2. Address space traversal in AA. Even without MemorySpaceOpt, the getAddressSpace helper in NVVM AA walks through addrspacecast chains. If a generic pointer %p was produced by addrspacecast i8 addrspace(3)* %s to i8*, the traversal discovers AS 3. The traversal depth limit (default 6) controls how far back the walk goes.
3. !noalias.addrspace metadata (kind 42). cicc attaches this metadata to instructions when address space information is known but the pointer itself remains generic. The AA evaluator (sub_13549C0) detects this metadata via opcode byte 0x4E ('N') and sets bit 2 in a pointer-tagged value (OR with 4), propagating the address-space disambiguation information through to AAResults::alias. This is a cicc-specific extension not found in upstream LLVM.
AA Pipeline Ordering
cicc configures the AA chain with NVVM AA running first, as confirmed by the NVPTXExternalAAWrapper which passes RunEarly=true to ExternalAAWrapperPass. The full chain:
NVVM AA --> BasicAA --> TBAA --> ScopedNoAliasAA --> GlobalsAA
| | | | |
| | | | +-- Module-level: which globals
| | | | escape? (enable-unsafe-
| | | | globalsmodref-alias-results)
| | | |
| | | +-- !noalias / !alias.scope metadata
| | | (enable-scoped-noalias, default true)
| | |
| | +-- Type-based: !tbaa metadata tree
| | (enable-tbaa, default true)
| |
| +-- Stateless: GEP decomposition, alloca vs argument,
| capture analysis (basic-aa-recphi, default true;
| basic-aa-separate-storage, default true)
|
+-- Address space disjointness (stateless, O(depth) per query)
The chain is queried through AAResults::alias() (sub_134CB50), which dispatches through the registered AA providers in order. Each provider returns NoAlias, MayAlias, PartialAlias, or MustAlias. If any provider returns NoAlias, the chain short-circuits -- subsequent providers are not consulted. This is why NVVM AA runs first: cross-address-space pairs are resolved in O(1) without invoking the more expensive BasicAA GEP decomposition.

* [Short task 1]: List, in order, every analysis provider that the alias analysis excerpt places in the AA chain.
* [Short task 2]: According to the alias analysis excerpt, what is the default traversal depth limit?
* [Short task 3]: Print the part of the alias analysis excerpt that opens with the words containing "2. Address space" and closes with "in upstream LLVM.".

* [Material supplied]:

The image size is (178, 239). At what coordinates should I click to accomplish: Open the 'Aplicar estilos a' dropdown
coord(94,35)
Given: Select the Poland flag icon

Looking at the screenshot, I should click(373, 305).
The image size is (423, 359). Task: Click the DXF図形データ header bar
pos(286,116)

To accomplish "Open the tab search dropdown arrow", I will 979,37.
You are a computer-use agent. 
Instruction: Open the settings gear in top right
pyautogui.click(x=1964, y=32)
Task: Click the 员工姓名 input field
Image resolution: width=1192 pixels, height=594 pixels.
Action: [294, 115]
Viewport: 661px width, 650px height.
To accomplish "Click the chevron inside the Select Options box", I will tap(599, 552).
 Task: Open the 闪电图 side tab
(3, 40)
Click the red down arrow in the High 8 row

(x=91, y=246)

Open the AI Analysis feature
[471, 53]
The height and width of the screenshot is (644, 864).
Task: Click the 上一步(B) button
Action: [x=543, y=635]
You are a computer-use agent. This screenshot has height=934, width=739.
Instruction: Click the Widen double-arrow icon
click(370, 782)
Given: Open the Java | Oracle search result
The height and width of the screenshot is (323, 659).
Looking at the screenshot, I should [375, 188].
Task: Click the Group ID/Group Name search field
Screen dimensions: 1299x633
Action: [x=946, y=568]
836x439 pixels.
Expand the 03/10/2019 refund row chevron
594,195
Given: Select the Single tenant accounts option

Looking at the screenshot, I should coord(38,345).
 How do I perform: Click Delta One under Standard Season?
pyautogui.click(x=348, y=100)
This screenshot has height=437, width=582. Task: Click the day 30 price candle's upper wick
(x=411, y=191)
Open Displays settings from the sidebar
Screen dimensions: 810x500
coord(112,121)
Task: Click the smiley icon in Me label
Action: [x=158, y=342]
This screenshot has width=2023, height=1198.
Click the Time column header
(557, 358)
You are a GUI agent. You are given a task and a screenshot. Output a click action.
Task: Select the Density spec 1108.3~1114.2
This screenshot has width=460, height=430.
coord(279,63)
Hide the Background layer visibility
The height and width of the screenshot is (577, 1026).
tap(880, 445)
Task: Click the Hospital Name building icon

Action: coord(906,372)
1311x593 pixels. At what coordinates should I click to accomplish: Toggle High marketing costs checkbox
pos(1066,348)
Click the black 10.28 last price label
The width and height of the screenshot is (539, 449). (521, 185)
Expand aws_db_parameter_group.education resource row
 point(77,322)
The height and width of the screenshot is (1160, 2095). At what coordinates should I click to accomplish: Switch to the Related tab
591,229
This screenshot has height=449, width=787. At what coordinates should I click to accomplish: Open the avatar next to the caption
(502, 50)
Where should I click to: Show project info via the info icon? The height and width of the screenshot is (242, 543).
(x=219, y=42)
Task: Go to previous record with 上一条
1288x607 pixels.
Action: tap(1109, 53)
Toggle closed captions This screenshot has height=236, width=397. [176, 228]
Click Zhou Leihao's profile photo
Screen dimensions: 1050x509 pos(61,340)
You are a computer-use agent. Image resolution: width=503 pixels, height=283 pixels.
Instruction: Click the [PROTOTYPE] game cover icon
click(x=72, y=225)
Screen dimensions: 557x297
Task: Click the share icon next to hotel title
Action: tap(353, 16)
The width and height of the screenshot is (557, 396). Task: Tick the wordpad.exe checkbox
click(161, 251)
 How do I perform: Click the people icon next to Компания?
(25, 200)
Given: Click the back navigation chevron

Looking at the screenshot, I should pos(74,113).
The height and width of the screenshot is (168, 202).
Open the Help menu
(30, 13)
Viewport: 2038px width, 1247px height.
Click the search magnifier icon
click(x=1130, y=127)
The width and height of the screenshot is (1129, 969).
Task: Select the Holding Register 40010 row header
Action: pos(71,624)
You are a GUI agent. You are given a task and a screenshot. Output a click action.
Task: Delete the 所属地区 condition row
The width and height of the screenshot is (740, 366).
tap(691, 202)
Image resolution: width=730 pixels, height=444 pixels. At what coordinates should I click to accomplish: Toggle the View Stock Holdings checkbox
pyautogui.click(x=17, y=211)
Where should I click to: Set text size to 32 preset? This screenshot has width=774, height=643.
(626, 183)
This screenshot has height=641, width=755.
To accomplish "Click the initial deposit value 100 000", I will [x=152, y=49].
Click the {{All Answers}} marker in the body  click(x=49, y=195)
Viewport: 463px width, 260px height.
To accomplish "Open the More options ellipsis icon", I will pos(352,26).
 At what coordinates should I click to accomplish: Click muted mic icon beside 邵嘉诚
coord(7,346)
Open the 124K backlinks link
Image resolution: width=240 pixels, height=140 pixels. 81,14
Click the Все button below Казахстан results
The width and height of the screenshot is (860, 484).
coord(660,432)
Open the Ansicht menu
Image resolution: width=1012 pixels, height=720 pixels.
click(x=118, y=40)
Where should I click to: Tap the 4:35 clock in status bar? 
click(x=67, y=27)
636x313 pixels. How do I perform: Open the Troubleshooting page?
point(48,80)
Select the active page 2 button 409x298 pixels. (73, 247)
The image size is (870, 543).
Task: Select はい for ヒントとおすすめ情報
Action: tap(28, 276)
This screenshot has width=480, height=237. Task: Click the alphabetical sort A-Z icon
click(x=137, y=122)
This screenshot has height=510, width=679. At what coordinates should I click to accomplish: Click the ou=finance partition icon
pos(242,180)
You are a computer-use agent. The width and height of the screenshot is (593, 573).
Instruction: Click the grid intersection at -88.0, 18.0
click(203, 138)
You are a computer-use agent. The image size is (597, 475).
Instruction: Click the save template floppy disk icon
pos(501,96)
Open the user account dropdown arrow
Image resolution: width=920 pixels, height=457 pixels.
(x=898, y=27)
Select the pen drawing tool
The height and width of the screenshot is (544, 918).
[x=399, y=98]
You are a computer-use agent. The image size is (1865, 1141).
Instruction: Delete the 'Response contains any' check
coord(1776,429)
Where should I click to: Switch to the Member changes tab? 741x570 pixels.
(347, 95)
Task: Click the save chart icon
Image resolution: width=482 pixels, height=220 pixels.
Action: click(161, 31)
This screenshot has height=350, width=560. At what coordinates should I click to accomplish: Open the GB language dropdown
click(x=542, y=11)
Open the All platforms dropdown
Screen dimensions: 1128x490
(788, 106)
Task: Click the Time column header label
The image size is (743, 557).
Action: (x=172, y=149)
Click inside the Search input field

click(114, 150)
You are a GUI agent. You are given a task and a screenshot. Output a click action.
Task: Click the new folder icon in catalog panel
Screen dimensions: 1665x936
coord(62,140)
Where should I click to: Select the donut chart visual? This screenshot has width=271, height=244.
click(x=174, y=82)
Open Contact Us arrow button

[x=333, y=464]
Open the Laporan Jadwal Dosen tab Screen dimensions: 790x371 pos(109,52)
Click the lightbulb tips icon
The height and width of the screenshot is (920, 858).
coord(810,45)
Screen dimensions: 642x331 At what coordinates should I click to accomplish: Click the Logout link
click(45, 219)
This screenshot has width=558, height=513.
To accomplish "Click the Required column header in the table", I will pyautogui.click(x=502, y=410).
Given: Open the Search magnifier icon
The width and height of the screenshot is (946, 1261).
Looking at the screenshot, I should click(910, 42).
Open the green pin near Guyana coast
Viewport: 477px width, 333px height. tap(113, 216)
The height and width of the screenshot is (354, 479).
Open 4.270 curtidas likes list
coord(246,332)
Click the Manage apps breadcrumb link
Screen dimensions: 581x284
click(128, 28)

* [Exercise output 1]: NVVM AA, BasicAA, TBAA, ScopedNoAliasAA, GlobalsAA

* [Exercise output 2]: 6

* [Exercise output 3]:
2. Address space traversal in AA. Even without MemorySpaceOpt, the getAddressSpace helper in NVVM AA walks through addrspacecast chains. If a generic pointer %p was produced by addrspacecast i8 addrspace(3)* %s to i8*, the traversal discovers AS 3. The traversal depth limit (default 6) controls how far back the walk goes.
3. !noalias.addrspace metadata (kind 42). cicc attaches this metadata to instructions when address space information is known but the pointer itself remains generic. The AA evaluator (sub_13549C0) detects this metadata via opcode byte 0x4E ('N') and sets bit 2 in a pointer-tagged value (OR with 4), propagating the address-space disambiguation information through to AAResults::alias. This is a cicc-specific extension not found in upstream LLVM.